> What needs to be done
Write out all the data again, exactly as it stands.

> Stored data
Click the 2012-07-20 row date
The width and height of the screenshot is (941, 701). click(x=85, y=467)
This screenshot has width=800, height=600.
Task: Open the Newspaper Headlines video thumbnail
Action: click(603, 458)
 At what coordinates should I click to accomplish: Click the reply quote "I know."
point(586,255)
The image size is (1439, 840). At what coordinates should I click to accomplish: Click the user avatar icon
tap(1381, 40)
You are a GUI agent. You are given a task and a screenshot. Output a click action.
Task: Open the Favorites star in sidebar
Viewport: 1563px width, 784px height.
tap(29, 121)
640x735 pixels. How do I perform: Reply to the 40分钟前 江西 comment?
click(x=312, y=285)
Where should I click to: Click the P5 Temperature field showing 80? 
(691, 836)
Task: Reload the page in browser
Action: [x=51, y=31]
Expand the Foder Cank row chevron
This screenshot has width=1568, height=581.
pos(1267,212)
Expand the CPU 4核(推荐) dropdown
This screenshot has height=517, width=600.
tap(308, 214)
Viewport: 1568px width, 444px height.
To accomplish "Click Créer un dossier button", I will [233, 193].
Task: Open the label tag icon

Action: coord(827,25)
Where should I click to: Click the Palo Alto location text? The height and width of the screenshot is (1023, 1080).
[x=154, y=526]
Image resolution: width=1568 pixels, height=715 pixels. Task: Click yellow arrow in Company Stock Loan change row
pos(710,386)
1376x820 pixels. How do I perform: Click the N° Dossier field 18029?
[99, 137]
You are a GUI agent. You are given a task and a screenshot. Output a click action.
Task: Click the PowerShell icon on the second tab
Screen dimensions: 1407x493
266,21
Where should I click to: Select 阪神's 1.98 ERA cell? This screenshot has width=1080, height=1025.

> The answer
Click the 2012-07-20 row date
The width and height of the screenshot is (941, 701). click(x=85, y=467)
This screenshot has width=800, height=600.
Task: Open the Newspaper Headlines video thumbnail
Action: click(603, 458)
 At what coordinates should I click to accomplish: Click the reply quote "I know."
point(586,255)
The image size is (1439, 840). At what coordinates should I click to accomplish: Click the user avatar icon
tap(1381, 40)
You are a GUI agent. You are given a task and a screenshot. Output a click action.
Task: Open the Favorites star in sidebar
Viewport: 1563px width, 784px height.
tap(29, 121)
640x735 pixels. How do I perform: Reply to the 40分钟前 江西 comment?
click(x=312, y=285)
Where should I click to: Click the P5 Temperature field showing 80? 
(691, 836)
Task: Reload the page in browser
Action: [x=51, y=31]
Expand the Foder Cank row chevron
This screenshot has width=1568, height=581.
pos(1267,212)
Expand the CPU 4核(推荐) dropdown
This screenshot has height=517, width=600.
tap(308, 214)
Viewport: 1568px width, 444px height.
To accomplish "Click Créer un dossier button", I will [233, 193].
Task: Open the label tag icon

Action: coord(827,25)
Where should I click to: Click the Palo Alto location text? The height and width of the screenshot is (1023, 1080).
[x=154, y=526]
Image resolution: width=1568 pixels, height=715 pixels. Task: Click yellow arrow in Company Stock Loan change row
pos(710,386)
1376x820 pixels. How do I perform: Click the N° Dossier field 18029?
[99, 137]
You are a GUI agent. You are given a task and a screenshot. Output a click action.
Task: Click the PowerShell icon on the second tab
Screen dimensions: 1407x493
266,21
Where should I click to: Select 阪神's 1.98 ERA cell? This screenshot has width=1080, height=1025.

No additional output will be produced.